What’s it about? Jack Burton is a simple truck driver who gets pulled into a battle with an ancient sorcerer Lo Pan when his friend’s girlfriend is kidnapped by Lo Pan’s cronies – her green eyes the key to the sorcerer’s desires. Jack must take on evil forces, both supernatural and otherwise, against the backdrop of Chinatown in order to rescue the girl, but it’s not easy when your opponent is immortal.
Verdict: From the moment early on when Jack Burton (Kurt Russell) rides into San Francisco’s Chinatown in his huge truck, the stage is set for a modern day John Carpenter take on the classic western. Burton wears a cap, sunglasses and the facial hair of Indiana Jones; with his friend/sidekick, Wang, he must navigate the dark and mysterious underworld of Chinatown. Carpenter as you’d expect wields his considerable talent in the special effects department and borrows from Kung Fu movie history, however things are nowhere near as straightforward as any Kung Fu movie you’ve seen before.
The pair’s troubles start when they go to meet Wang’s girlfriend who’s flying in from China. At the airport we also meet Gracie (Kim Cattrall) before Wang’s girlfriend is kidnapped by a gang from Chinatown and the chase begins. Past that there is little point in trying to explain what is going on, as the plot skates between fight scenes, chases and rescue missions, the good vs evil battle is waged and Burton and Wang try to save Wang’s girlfriend from the clutches of the ageless immortal wizard Lo Pan. You never really feel that our heroes are in any real danger though which would be problematic if this were a straight-up action movie, but it’s not. There is enough weirdness, light-heartedness and adventure to sustain it until the end.
What is often overlooked or misunderstood about Big Trouble in Little China is that the film is essentially a comedy. Despite the non-stop action, other worldliness and romance elements, it is supposed to make you laugh. And this is where it divides people, if you don’t like the first corny gag then you probably won’t like any of them and there flies out of the window one of its saving graces, because the movie certainly isn’t without its flaws. While being well acted by Kurt Russell, his character without the humour may come off as annoying and difficult to care about. Every Chinese cliché in the book is played out, and after the first half an hour or so the plot is a mess, albeit a beautiful mess.

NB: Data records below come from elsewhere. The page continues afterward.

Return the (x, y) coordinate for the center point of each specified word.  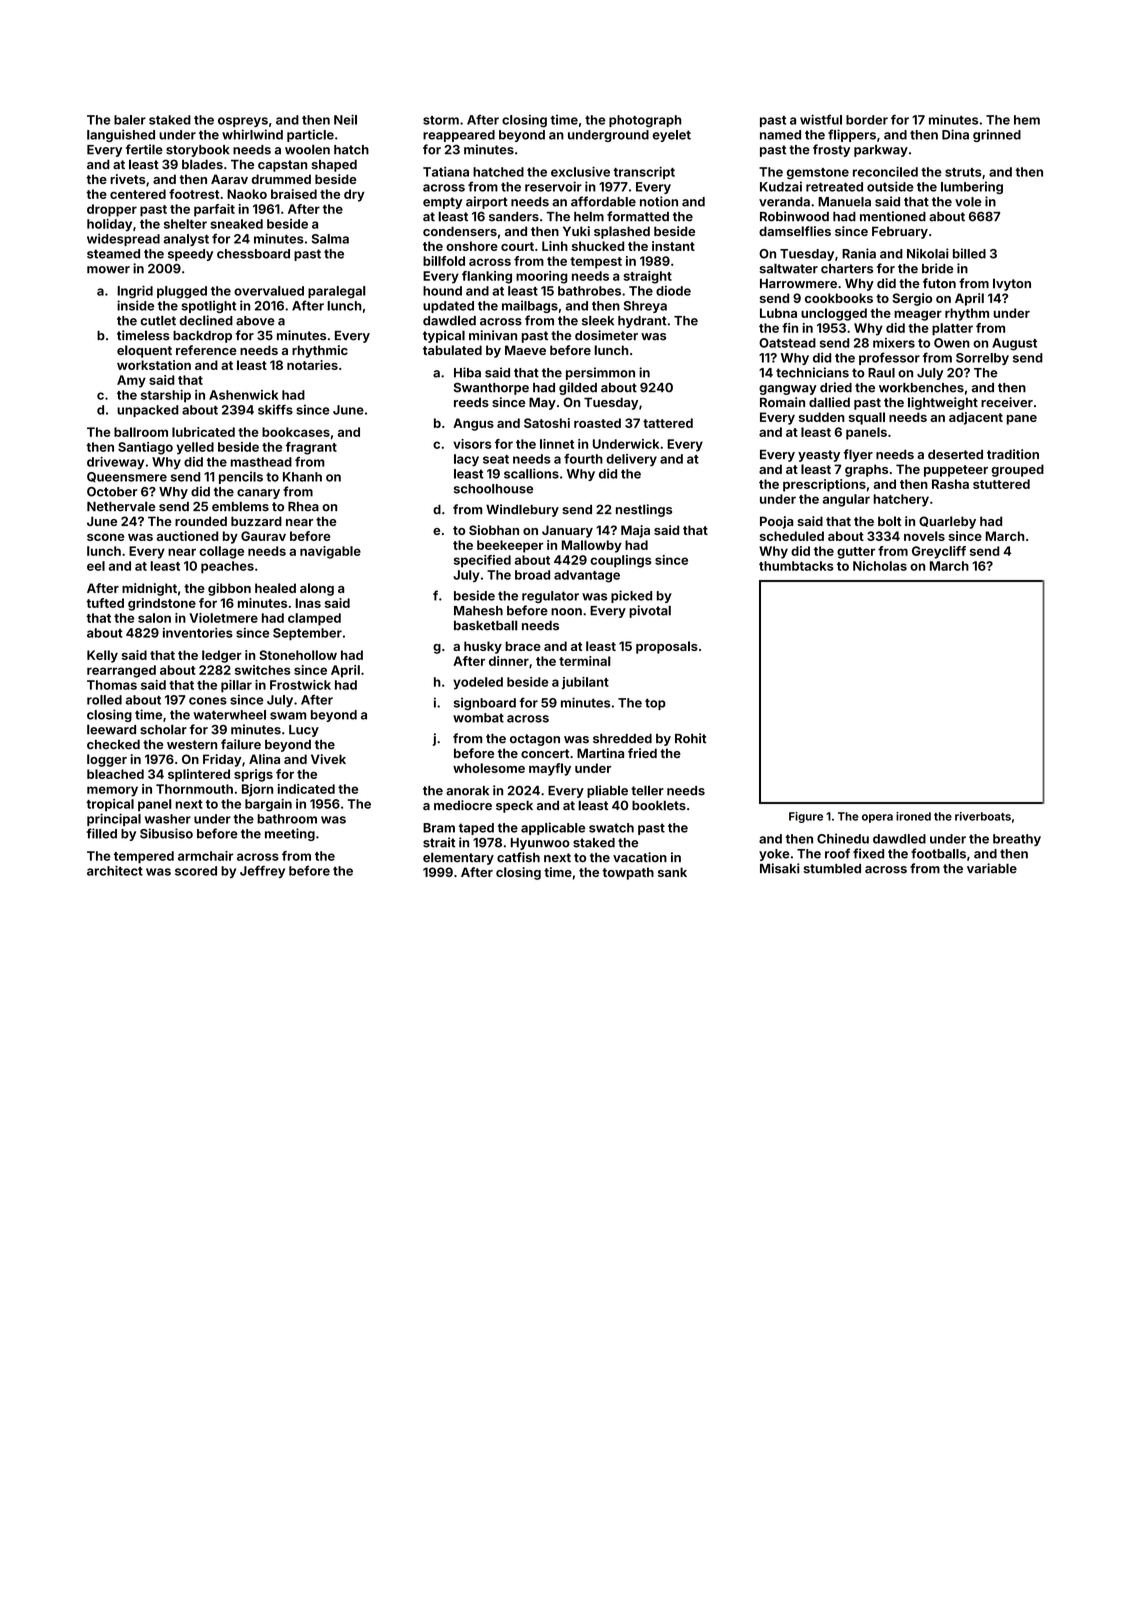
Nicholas (880, 566)
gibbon (229, 589)
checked (113, 744)
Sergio (912, 299)
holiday (109, 225)
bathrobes (589, 291)
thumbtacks (796, 566)
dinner (509, 661)
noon (566, 612)
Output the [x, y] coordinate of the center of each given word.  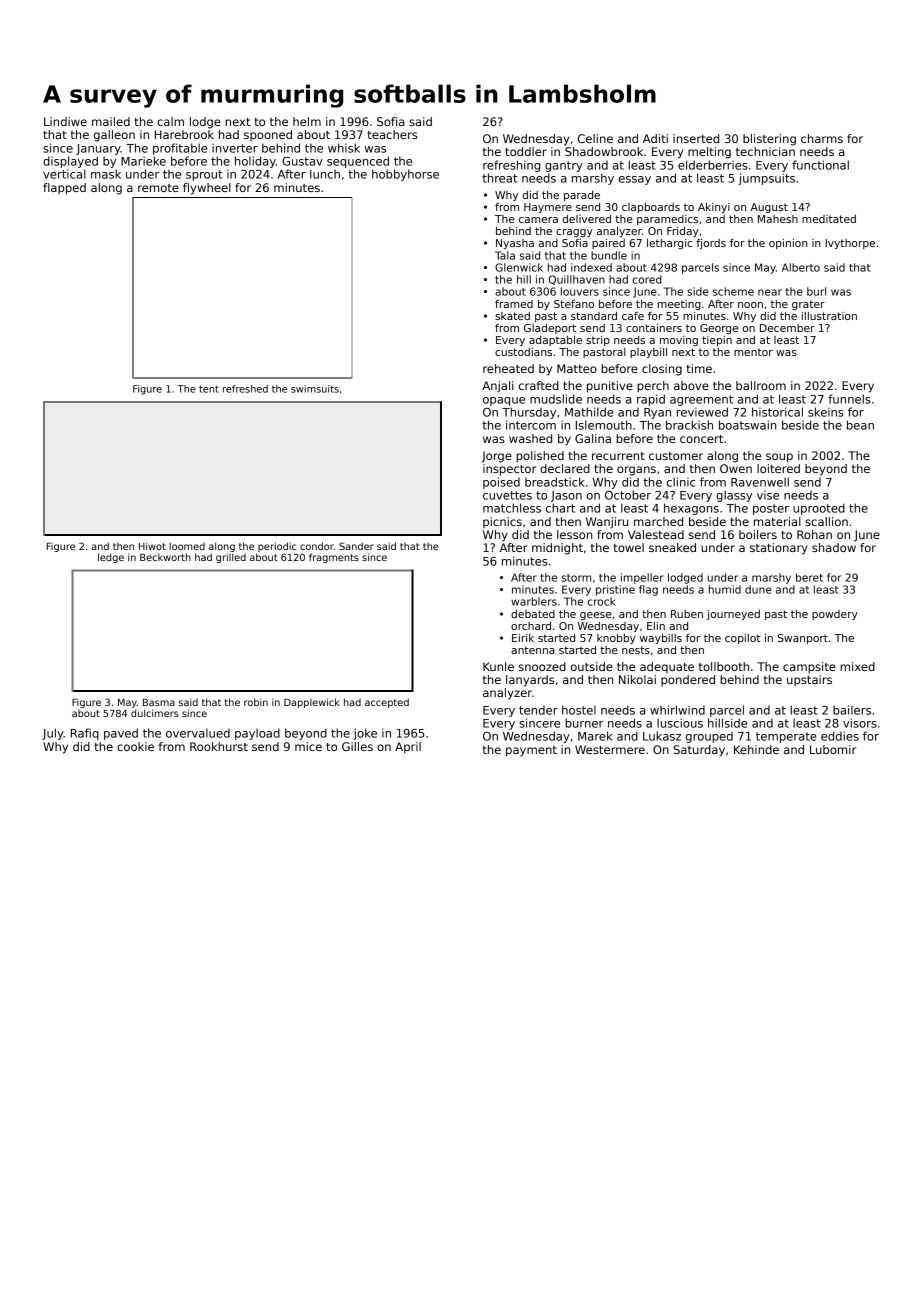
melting [709, 153]
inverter [235, 148]
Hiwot [152, 546]
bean [860, 425]
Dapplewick [312, 703]
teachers [392, 134]
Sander [356, 546]
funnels [849, 399]
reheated [508, 368]
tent [209, 389]
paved [121, 734]
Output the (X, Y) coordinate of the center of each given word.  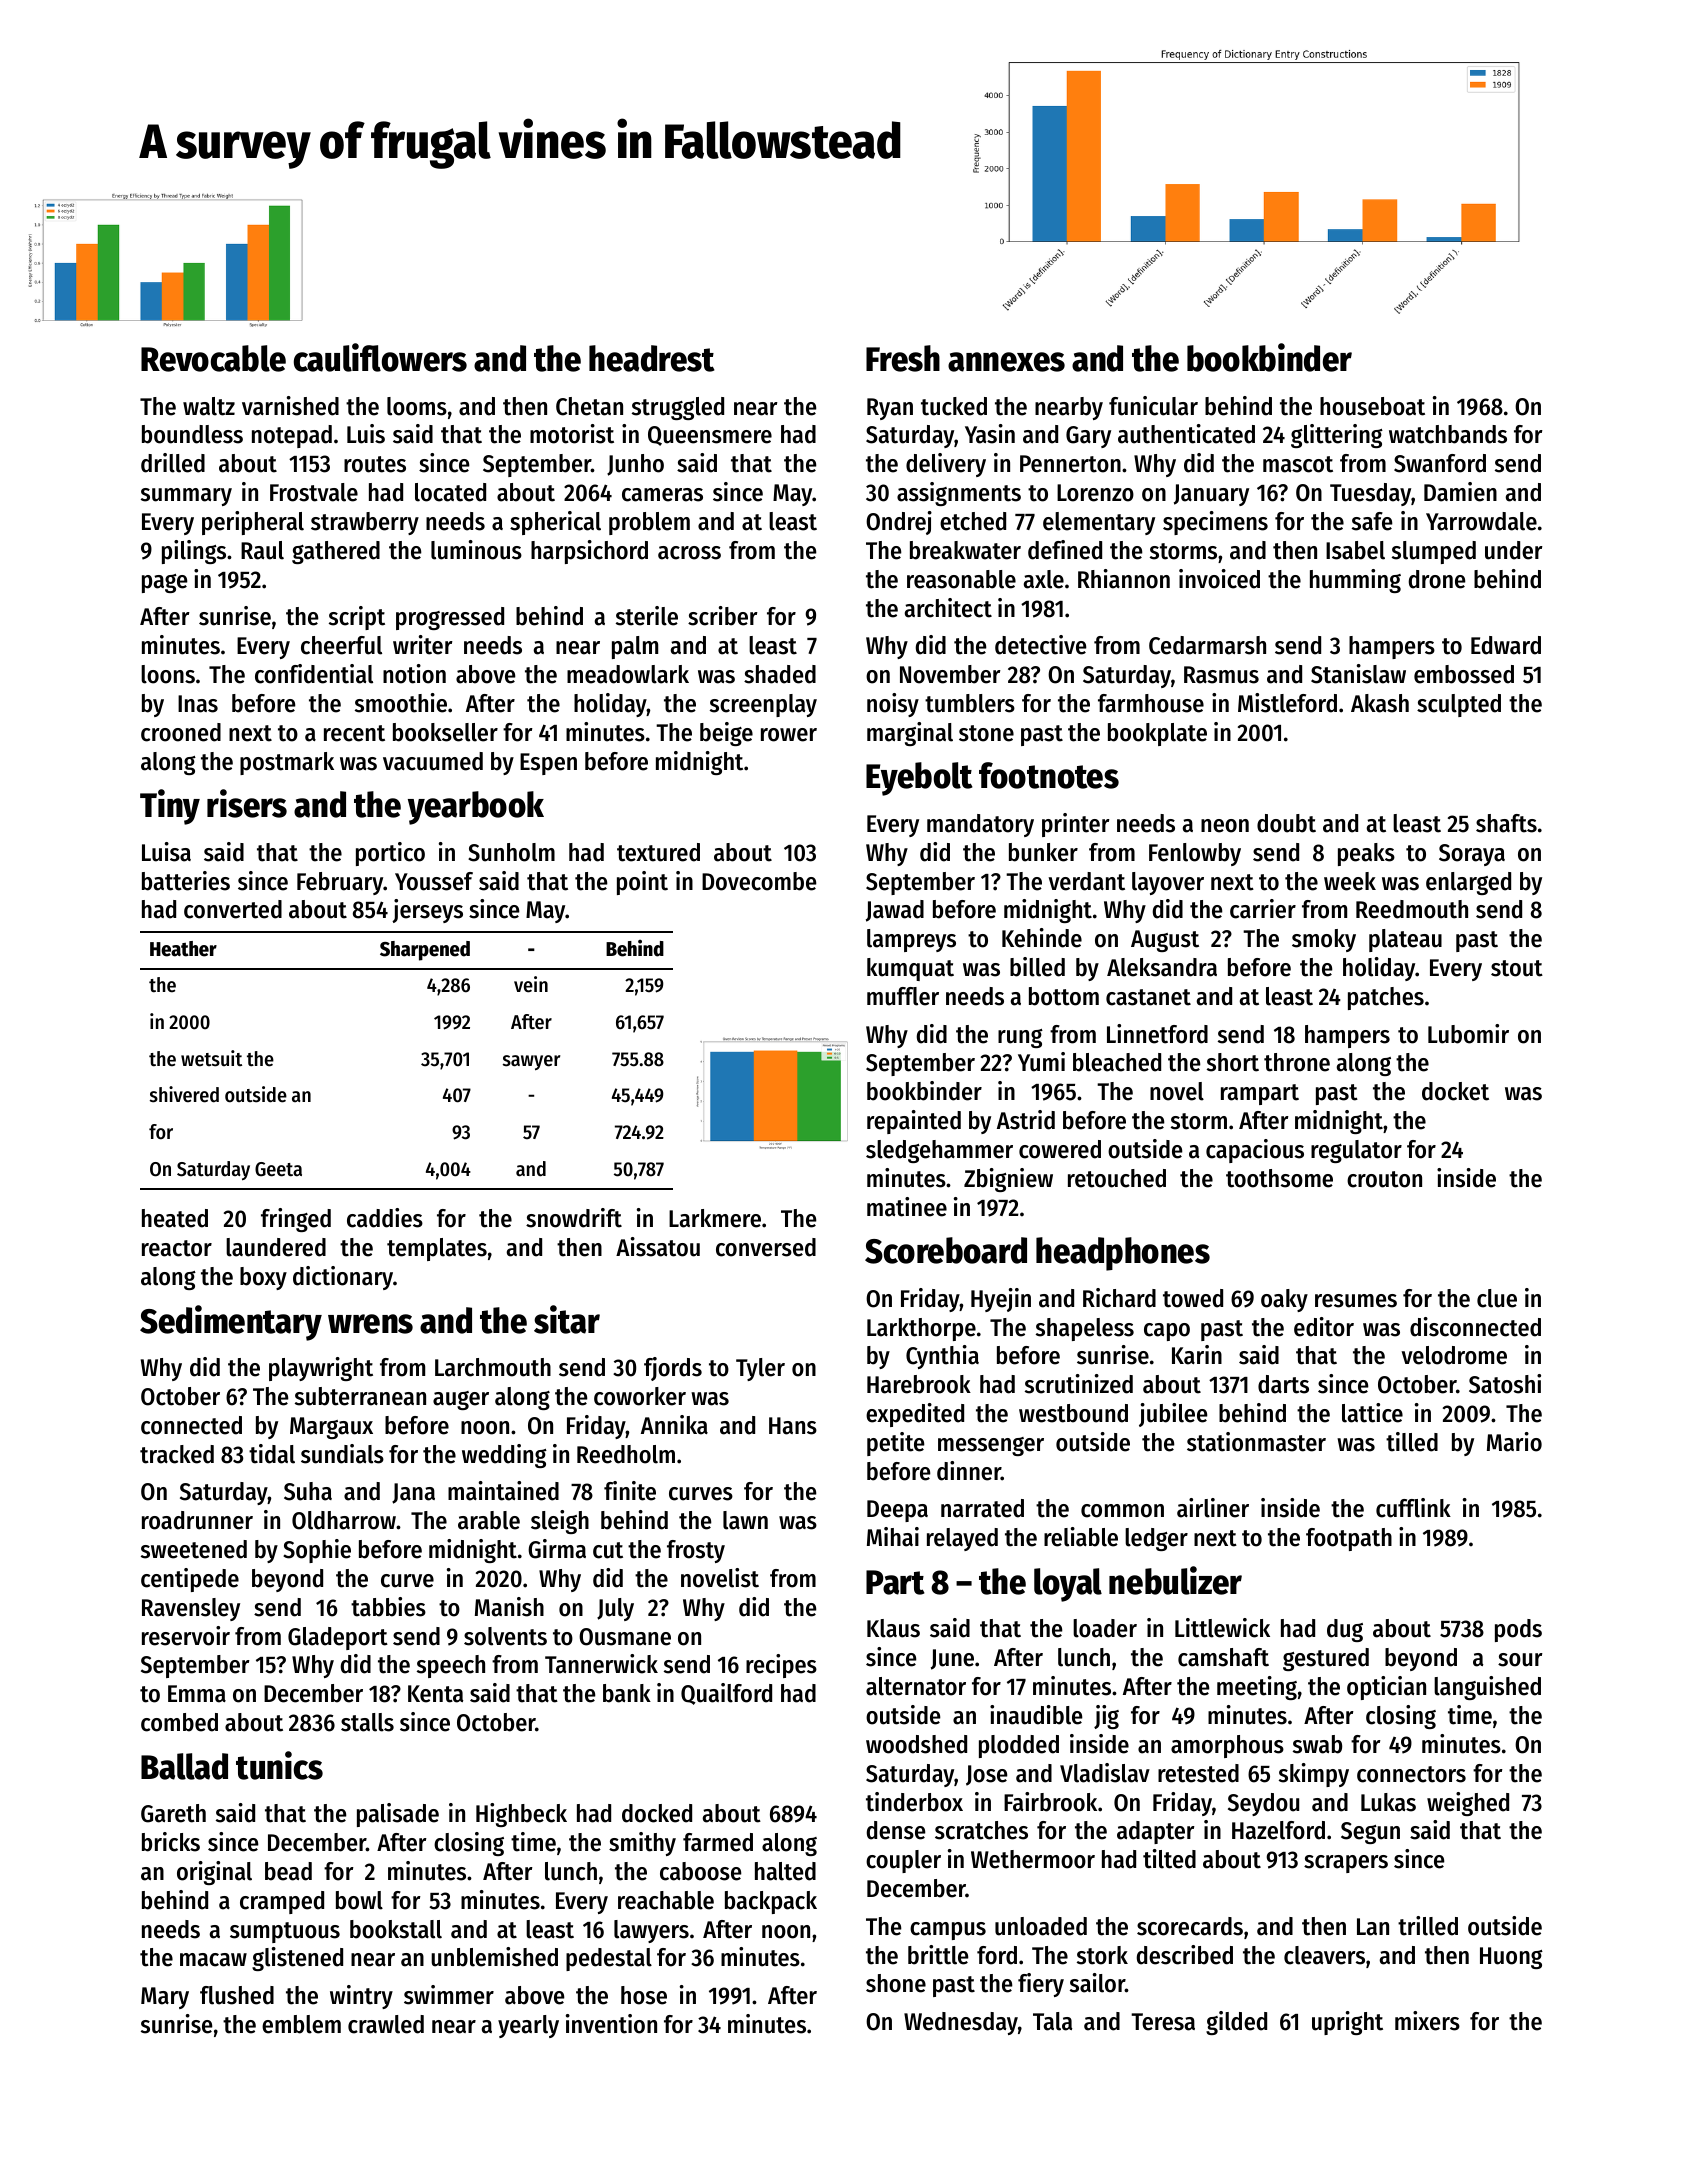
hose (644, 1995)
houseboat (1372, 406)
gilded (1236, 2023)
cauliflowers (380, 357)
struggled (678, 408)
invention (611, 2024)
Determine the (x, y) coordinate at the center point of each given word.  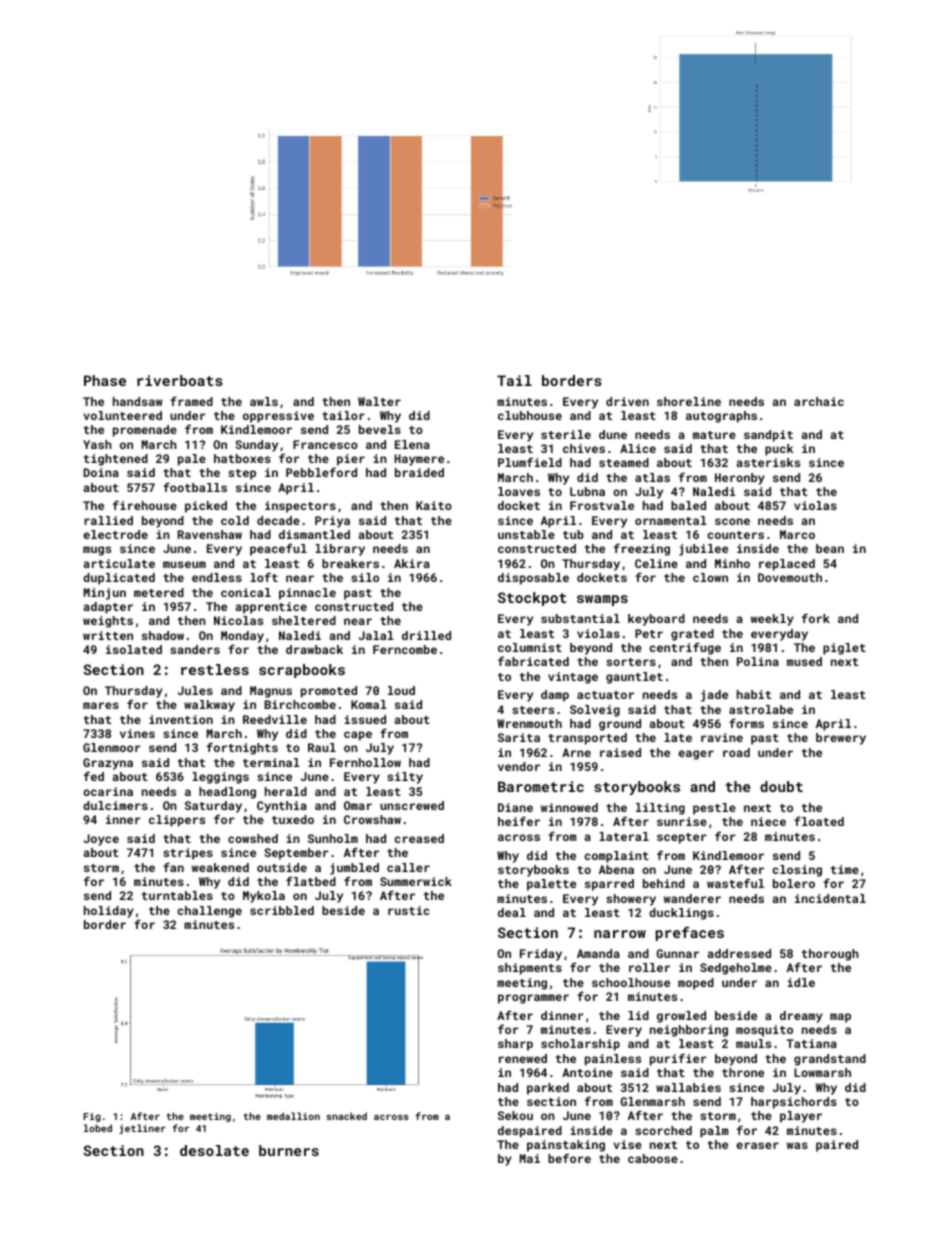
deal (512, 912)
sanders (195, 649)
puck (779, 450)
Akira (412, 563)
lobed (98, 1128)
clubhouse (530, 415)
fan (173, 867)
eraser (757, 1145)
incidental (830, 898)
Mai (530, 1158)
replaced (787, 565)
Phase (105, 380)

Final Words: While Big Trouble in Little China is rife with problems, it’s a film which is very easy to love. The busy and messy plot manages to hold your attention and the bordering-on-camp comedy and one-liners provide the relief. This combined with a great cast on form and everything that John Carpenter brings to the table makes Big Trouble in Little China the most fun-filled movie the director ever made.
Extras: A wide range of extras are included on the Blu-ray: TV Spots, the soundtrack, interviews and an extended ending are all good additions. Director John Carpenter and star man Kurt Russell provide the audio commentary which plays out more like a pair of old fiends reminiscing.
Big Trouble in Little China is out on Blu-ray and limited edition Steelbook on 16 December 2013.